Oxidative stability measures the ability for oil to resist chemical degradation in the presence of oxygen. It is a critical property that correlates with the longevity of a lubricant. As oil oxidizes, acids are formed that lead to sludge formation. The average molecular weight of the oil also increases during oxidation resulting in a thicker more viscous oil.
Here at Biosynthetic® Technologies, we’re focused on offering products with both performance and environmental benefits. Therefore, understanding oxidative stability and how to best develop stable products is essential in our development efforts. Our fully saturated Estolide products like BT4, BT22, and BT75 are biodegradable and biobased yet have excellent oxidative stability and perform as well as other synthetic petroleum-based products.

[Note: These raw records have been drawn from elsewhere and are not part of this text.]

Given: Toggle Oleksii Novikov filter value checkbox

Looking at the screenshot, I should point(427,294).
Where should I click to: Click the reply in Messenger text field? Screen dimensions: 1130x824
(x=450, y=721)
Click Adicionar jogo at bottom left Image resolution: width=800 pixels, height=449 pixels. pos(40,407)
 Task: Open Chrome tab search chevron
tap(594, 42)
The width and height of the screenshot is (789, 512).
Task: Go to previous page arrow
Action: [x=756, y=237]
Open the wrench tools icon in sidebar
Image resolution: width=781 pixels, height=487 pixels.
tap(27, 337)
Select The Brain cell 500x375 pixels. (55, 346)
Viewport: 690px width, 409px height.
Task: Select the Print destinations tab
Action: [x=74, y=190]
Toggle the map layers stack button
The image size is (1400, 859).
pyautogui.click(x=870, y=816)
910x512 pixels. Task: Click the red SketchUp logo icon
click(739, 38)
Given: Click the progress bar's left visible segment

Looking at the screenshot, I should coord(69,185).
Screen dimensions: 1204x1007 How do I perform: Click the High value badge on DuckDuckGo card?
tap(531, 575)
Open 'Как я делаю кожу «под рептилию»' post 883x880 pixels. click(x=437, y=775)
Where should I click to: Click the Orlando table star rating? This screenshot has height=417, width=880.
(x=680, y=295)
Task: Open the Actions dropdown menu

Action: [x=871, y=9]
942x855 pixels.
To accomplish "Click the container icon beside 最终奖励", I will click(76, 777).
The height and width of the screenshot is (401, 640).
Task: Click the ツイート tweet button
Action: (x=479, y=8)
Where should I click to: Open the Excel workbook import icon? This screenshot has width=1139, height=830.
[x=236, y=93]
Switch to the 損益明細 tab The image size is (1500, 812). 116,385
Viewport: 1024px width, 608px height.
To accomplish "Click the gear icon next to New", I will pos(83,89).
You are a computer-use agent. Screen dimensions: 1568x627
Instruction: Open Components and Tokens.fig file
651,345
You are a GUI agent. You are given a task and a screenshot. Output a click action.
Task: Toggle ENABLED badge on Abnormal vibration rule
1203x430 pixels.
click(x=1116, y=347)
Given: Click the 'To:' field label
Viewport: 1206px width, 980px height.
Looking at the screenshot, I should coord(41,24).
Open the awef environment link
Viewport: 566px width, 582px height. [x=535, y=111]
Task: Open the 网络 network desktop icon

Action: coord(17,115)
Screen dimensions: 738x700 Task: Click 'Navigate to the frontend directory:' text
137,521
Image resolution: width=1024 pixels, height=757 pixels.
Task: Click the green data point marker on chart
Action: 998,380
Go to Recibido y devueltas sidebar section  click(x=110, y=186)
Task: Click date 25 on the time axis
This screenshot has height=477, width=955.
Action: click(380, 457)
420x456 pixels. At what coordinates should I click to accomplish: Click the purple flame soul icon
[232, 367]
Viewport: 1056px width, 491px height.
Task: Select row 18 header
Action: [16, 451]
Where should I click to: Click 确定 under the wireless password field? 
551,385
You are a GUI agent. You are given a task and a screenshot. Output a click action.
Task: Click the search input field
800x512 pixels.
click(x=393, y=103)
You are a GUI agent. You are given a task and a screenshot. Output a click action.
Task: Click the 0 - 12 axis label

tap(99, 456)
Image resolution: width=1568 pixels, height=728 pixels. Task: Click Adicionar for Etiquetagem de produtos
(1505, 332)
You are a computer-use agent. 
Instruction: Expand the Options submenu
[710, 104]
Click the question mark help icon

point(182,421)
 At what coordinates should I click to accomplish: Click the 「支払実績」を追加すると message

The Rotating Pressure Vessel Oxidation Test (RPVOT, ASTM D2272) is one of the primary oxidative stability test methods used in the lubricant industry. During the test, a sample is placed in a sealed vessel with 5 grams of water, a copper coil, and pressurized to 620 kPa (approximately 90 psi) with pure oxygen. The vessel is then placed in a hot oil bath heated to 150°C and rotated at 100 rpm. As the oil begins to oxidize, the oxygen used to pressurize the vessel is incorporated into the oil’s chemistry resulting in a loss in pressure inside the vessel. A pressure gauge monitors the pressure in the vessel over time until the system drops 175 kPa (approximately 25.4 psi) from the maximum pressure observed. At that point, the test is stopped, and the time is recorded and reported as the final result.
For mineral oils, a 25.4 psi drop in pressure corresponds closely with an induction-type period of rapid pressure drop referred to as the oxidative induction endpoint. This can be seen in Figure 1 for a polyalphaolefin (PAO) base oil.
Figure 1 – PAO (ISO VG 460 with 1% Antioxidant, 0.5% AO-130 and 0.5% AO-210), ASTM D2272
With saturated Estolides, however, the drop in pressure does not always correspond to the induction endpoint. Products like BT4, BT22, and BT75 have excellent oxidative stability even per the RPVOT test criteria but if the test is allowed to run to the oxidative induction endpoint there are still sometimes hundreds of minutes of life left in the biosynthetic oils as seen in Figure 2.
Figure 2 – BT75 (ISO VG 460 with 1% Antioxidant, 0.5% AO-130 and 0.5% AO-210), ASTM D2272
To get a perspective on why that matters, the results for BT75, PAO and Bright Stock are all shown together in Table 1 and Figure 3. BT75 does very well per the standard test compared to PAO and Bright Stock. However, the additional life in BT75 between the RPVOT endpoint and the oxidation induction endpoint is 356 minutes. That is longer than the entire life of either bright stock oil. Therefore, it’s important to run the test to the oxidation induction endpoint and ensure the full life of the oils is documented.
Table 1. RPVOT Results (Additized 0.5% AO-130, 0.5% AO-210) vs Oxidation Induction End Point
Figure 3 – BT75, PAO and Bright Stock with 1% Antioxidant (0.5% AO-130 and 0.5% AO-210)
In conclusion, while Biosynthetic Technologies has developed environmentally friendly products with excellent oxidative stability, the RPVOT test used to measure this parameter should be run to the oxidative induction endpoint to truly understand the life of the oil.